President Cyril Ramaphosa also confirmed this a few weeks ago, saying the country needed to invest in these power stations as they provided much needed energy.
Energy Minister Gwede Mantashe told Parliament this week that it was a mistake to decommission Komati power station in Mpumalanga.
In his plan that he presented to Cabinet recently, Ramokgopa had highlighted the need to delay decommissioning coal-fired stations as the country needed to find a lasting solution to the energy crisis first.
Ramokgopa told a media briefing on Friday that Camden power station was due to be shut down. But this would be delayed as part of measures to minimise the impact of the power crisis.
He said Camden was one of the top performing power stations.
“The point we are making on the rescheduling, rather delayed decommissioning of these power plants, we had made a case that as we speak now there are about three units at Camden that are meant to go out. If you look at them they give us 140MW each. That gives us 420MW that is in line to be decommissioned. As we speak now we are short of megawatts. If you look at Camden it’s within the top five performing power stations.

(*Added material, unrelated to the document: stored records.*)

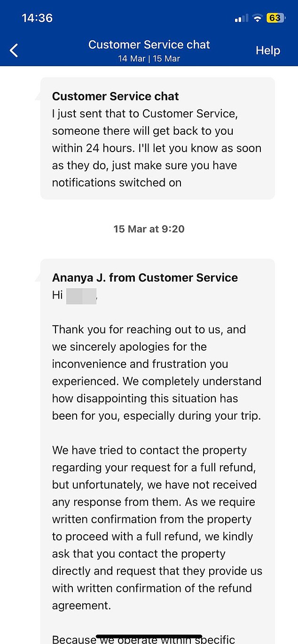The width and height of the screenshot is (298, 644).
Task: Select the first paragraph of Ananya's reply
Action: click(x=157, y=372)
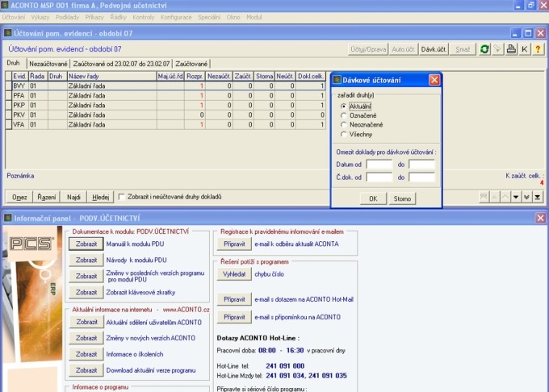
Task: Switch to the Nezaúčtované tab
Action: click(48, 63)
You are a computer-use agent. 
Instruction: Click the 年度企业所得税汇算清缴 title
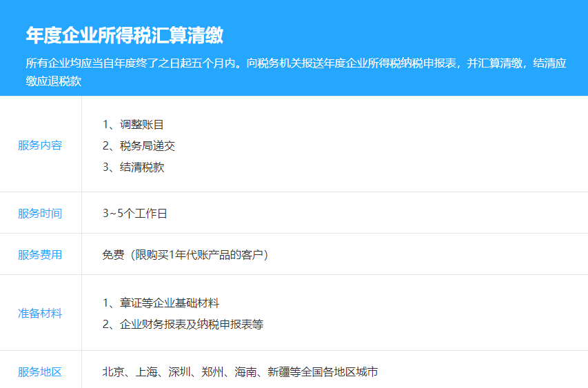click(x=124, y=35)
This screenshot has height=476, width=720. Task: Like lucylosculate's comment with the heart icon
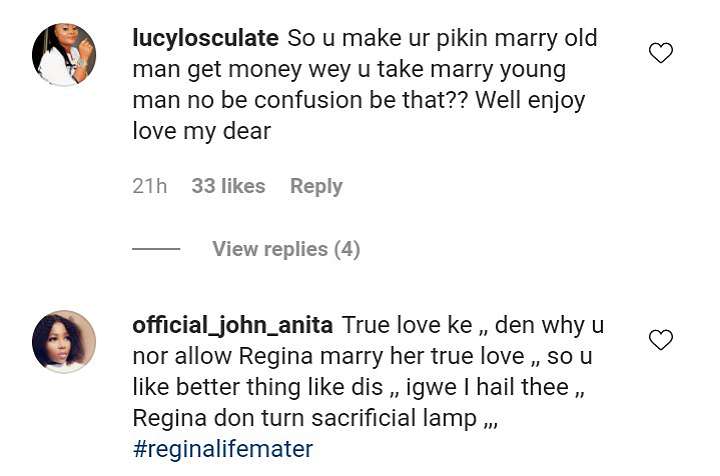661,53
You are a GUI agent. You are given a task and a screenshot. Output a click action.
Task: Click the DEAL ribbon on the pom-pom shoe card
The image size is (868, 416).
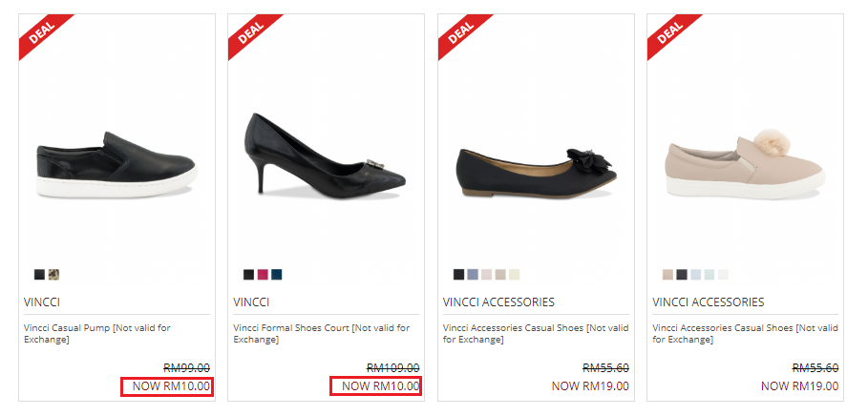(667, 34)
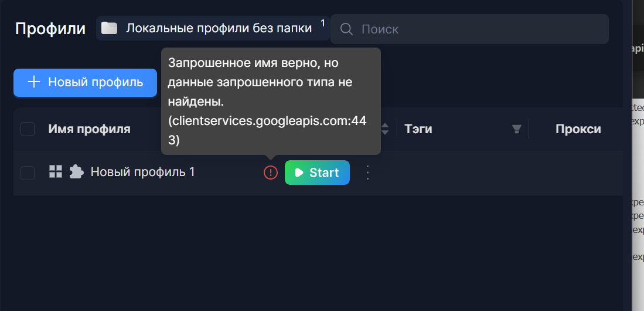Open the three-dot menu for Новый профиль 1
The width and height of the screenshot is (644, 311).
coord(367,173)
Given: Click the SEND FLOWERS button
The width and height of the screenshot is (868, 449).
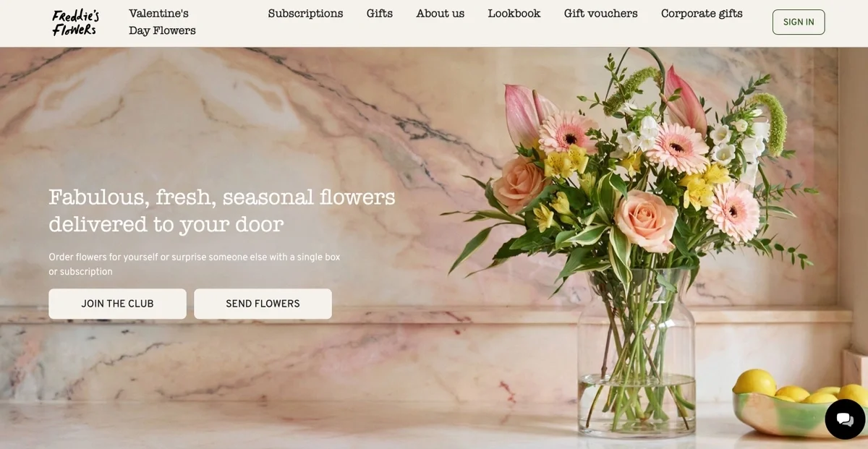Looking at the screenshot, I should click(263, 304).
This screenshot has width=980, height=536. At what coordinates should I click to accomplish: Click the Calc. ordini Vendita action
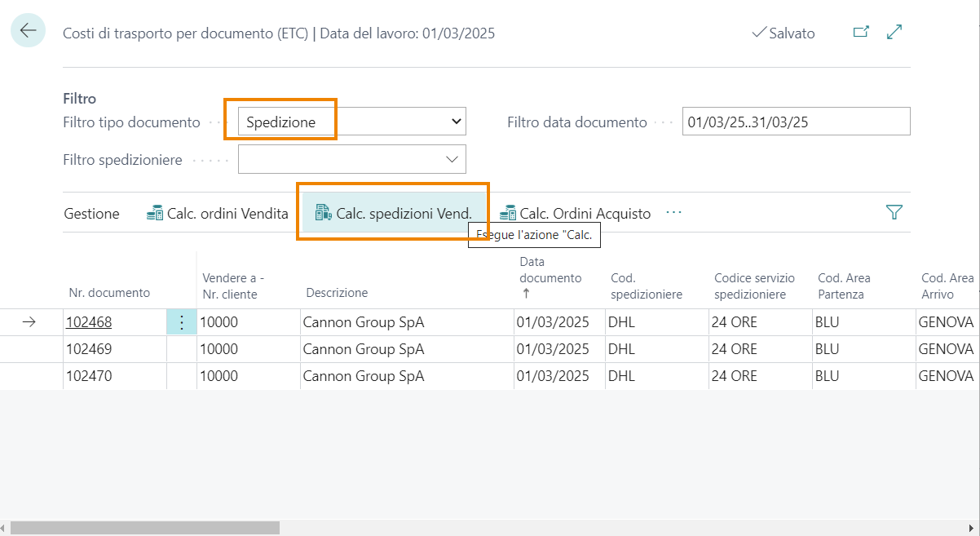[218, 214]
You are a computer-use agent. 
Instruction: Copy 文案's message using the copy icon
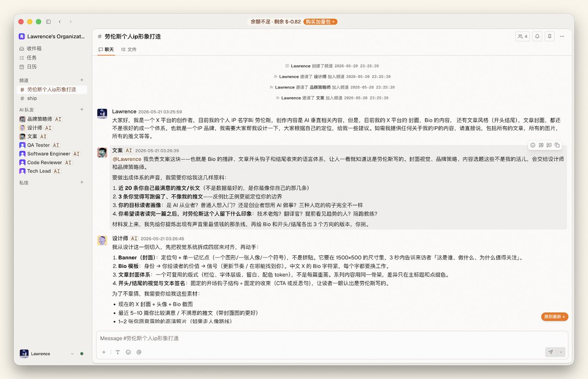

“I don’t think it helps us to decommission those (power stations) that are performing. What we are saying is that delay the decommissioning,” said Ramokgopa.
The government was given billions of rand by the developed countries to fast-track the shutdown of coal-fired power stations.
This was part of the Just Energy Transition programme.
But the government has taken a different stance after the projections for load shedding showed the country was not out of the woods yet.
Ramokgopa had presented a six-month plan to reduce the severity and frequency of load shedding.
But there was also an 18-24 month plan to address the energy crisis.